Le révérend Al Sharpton a riposté contre le président Trump en écrivant sur Twitter : «Je crée en effet des problèmes pour les bigots.»

Après Elijah Cummings, Donald Trump s'en prend au révérend Al Sharpton

WASHINGTON — Confronté à des accusations croissantes de racisme pour ses propos incendiaires sur Twitter, le président Donald Trump cherche à faire dévier la critique en qualifiant un élu noir de raciste.

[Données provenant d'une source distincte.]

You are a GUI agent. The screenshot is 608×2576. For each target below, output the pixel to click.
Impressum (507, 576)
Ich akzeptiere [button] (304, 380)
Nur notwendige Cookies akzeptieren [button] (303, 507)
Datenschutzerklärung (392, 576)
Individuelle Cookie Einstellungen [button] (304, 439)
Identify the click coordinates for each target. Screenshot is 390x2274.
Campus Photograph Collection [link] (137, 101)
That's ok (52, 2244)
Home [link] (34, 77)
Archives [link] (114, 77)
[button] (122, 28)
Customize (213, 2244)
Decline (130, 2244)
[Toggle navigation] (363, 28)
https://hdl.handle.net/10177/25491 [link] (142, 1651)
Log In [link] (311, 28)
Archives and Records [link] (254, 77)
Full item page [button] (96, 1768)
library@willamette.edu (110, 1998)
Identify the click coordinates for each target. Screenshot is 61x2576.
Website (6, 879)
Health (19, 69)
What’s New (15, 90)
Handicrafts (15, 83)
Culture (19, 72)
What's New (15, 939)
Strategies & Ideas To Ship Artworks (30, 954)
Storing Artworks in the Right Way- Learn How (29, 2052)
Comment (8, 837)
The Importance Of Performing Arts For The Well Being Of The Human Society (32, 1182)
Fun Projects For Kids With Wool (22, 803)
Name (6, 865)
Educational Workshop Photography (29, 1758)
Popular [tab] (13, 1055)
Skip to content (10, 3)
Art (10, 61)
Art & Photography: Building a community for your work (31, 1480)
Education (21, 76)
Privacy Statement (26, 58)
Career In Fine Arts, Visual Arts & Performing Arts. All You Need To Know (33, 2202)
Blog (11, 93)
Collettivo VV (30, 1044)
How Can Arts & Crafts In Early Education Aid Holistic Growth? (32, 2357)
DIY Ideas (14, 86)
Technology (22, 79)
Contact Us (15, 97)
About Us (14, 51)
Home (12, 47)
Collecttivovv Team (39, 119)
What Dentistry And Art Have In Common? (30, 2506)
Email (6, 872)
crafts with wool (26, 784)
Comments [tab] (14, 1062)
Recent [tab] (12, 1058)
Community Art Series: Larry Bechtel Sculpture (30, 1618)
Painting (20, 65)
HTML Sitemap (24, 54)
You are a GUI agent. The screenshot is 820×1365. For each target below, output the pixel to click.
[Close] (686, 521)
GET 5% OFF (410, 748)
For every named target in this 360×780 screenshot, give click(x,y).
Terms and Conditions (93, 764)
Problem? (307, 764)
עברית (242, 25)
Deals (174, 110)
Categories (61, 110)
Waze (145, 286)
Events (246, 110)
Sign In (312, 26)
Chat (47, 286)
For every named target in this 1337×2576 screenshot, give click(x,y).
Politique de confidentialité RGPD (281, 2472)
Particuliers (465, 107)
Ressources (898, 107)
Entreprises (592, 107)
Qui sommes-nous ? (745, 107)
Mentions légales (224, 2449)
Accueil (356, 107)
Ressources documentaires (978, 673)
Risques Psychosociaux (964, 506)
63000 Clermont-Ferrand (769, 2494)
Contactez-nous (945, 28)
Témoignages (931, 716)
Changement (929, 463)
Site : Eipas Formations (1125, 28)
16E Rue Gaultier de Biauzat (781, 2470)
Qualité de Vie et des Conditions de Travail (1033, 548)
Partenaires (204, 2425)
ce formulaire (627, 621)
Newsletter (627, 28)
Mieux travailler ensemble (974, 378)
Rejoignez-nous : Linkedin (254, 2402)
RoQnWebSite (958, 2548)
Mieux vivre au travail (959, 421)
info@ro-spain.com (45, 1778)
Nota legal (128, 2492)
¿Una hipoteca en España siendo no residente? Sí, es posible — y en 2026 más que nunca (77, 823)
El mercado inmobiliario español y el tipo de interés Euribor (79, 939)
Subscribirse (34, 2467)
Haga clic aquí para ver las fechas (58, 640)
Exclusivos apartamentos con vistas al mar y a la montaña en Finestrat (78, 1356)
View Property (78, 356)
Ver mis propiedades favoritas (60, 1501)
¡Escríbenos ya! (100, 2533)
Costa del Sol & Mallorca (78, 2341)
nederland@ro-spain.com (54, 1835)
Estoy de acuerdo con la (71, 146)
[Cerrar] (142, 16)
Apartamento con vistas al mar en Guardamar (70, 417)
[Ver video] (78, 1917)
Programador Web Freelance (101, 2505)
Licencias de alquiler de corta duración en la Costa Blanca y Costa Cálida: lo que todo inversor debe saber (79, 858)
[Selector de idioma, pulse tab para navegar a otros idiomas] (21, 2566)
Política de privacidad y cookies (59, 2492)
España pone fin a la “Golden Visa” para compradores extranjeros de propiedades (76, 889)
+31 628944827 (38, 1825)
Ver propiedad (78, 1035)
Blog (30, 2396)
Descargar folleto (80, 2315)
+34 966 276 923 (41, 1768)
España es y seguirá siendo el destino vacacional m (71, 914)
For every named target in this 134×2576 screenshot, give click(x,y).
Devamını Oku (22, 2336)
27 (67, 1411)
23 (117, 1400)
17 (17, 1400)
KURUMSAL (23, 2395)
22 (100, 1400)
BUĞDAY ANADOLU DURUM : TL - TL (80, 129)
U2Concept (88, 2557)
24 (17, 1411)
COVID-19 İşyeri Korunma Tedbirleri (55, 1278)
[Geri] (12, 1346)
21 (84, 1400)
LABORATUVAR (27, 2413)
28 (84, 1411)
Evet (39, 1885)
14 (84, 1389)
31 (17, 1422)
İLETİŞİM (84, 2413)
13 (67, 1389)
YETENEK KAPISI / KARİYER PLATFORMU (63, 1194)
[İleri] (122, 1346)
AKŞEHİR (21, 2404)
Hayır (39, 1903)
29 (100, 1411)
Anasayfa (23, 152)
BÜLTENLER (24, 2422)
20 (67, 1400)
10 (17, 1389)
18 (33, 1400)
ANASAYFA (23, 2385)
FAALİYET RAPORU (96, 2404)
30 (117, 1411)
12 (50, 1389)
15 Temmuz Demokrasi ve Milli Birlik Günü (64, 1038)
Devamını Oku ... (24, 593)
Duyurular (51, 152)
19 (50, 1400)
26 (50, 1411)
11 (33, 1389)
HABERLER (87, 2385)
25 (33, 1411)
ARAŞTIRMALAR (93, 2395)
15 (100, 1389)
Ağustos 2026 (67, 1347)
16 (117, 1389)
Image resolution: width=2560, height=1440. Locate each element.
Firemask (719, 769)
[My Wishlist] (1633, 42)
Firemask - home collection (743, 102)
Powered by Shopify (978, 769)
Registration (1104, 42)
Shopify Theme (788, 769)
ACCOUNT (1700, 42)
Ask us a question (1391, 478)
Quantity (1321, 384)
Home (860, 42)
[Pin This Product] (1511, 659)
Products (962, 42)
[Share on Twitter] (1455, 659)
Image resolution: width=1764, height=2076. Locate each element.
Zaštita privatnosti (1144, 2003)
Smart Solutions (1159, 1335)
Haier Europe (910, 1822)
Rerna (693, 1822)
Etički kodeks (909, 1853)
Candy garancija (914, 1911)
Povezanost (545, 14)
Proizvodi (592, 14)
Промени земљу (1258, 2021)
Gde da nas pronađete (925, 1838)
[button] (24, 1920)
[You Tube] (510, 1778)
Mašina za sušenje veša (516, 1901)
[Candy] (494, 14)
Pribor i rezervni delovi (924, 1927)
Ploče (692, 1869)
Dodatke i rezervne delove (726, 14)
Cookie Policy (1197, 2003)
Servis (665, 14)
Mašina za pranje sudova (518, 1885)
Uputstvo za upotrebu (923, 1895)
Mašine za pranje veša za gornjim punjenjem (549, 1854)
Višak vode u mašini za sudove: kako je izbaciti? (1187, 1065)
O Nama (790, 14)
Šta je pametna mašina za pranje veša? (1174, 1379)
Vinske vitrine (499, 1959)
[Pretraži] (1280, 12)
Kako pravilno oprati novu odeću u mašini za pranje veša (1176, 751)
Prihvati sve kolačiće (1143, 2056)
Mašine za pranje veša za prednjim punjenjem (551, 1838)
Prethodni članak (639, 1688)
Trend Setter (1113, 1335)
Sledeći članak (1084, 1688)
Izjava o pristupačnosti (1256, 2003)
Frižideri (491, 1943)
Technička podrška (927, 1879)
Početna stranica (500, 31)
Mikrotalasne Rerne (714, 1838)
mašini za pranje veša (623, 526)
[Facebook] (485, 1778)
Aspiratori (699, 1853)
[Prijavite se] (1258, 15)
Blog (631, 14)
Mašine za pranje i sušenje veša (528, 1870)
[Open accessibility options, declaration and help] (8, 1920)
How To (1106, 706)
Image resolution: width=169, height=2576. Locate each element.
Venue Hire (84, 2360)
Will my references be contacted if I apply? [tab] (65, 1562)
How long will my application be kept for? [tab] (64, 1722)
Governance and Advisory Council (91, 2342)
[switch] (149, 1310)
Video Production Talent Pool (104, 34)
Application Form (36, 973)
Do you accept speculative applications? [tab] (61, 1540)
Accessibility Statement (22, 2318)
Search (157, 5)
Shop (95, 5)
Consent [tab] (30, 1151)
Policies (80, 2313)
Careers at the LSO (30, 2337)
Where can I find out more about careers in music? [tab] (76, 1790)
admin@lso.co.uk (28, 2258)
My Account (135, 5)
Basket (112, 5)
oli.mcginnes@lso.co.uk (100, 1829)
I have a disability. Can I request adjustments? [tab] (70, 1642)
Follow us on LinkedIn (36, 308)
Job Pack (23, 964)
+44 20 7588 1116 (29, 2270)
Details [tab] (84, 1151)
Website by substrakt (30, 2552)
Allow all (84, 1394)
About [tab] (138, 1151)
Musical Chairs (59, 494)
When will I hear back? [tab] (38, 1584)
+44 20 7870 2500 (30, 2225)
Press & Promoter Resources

Dans sa plus récente attaque contre des élus issus de minorités, M. Trump a déclaré que ses commentaires du week-end décrivant le district majoritaire noir de Baltimore représenté par Elijah Cummings comme «un endroit dégoûtant, infesté de rats et de rongeurs» où «aucun être humain ne voudrait vivre» n'étaient pas racistes. Il a ajouté que «si le raciste Elijah Cummings consacrait davantage de son énergie à aider les gens de son quartier, et Baltimore elle-même, des progrès pourraient peut-être être réalisés pour réparer le désordre».

Après un week-end d'attaques contre M. Cummings, le puissant président du Comité de surveillance et de réforme de la Chambre, M. Trump a élargi sa cible, lundi, pour inclure aussi un défenseur éminent de M. Cummings, le révérend Al Sharpton, qui se rendait à Baltimore afin de tenir une conférence de presse pour dénoncer le président.

«Al est un escroc, un fauteur de troubles», a écrit M. Trump avant la conférence de presse, ajoutant que le défenseur des droits civils et animateur de MSNBC «n'aime pas les Blancs et les policiers!»

M. Sharpton a riposté contre le président, lui aussi sur Twitter, écrivant: «Je crée en effet des problèmes pour les bigots.»

M. Trump semblait s'enfoncer encore davantage alors même qu'un conseiller de la Maison-Blanche cherchait à apaiser la controverse en décrivant ses commentaires comme une hyperbole. Il y a deux semaines, M. Trump a provoqué un tollé dans tout le pays avec des messages racistes adressés à quatre élues démocrates, alors qu'il cherchait à attiser les divisions raciales afin d'obtenir un gain politique à l'approche des élections de 2020.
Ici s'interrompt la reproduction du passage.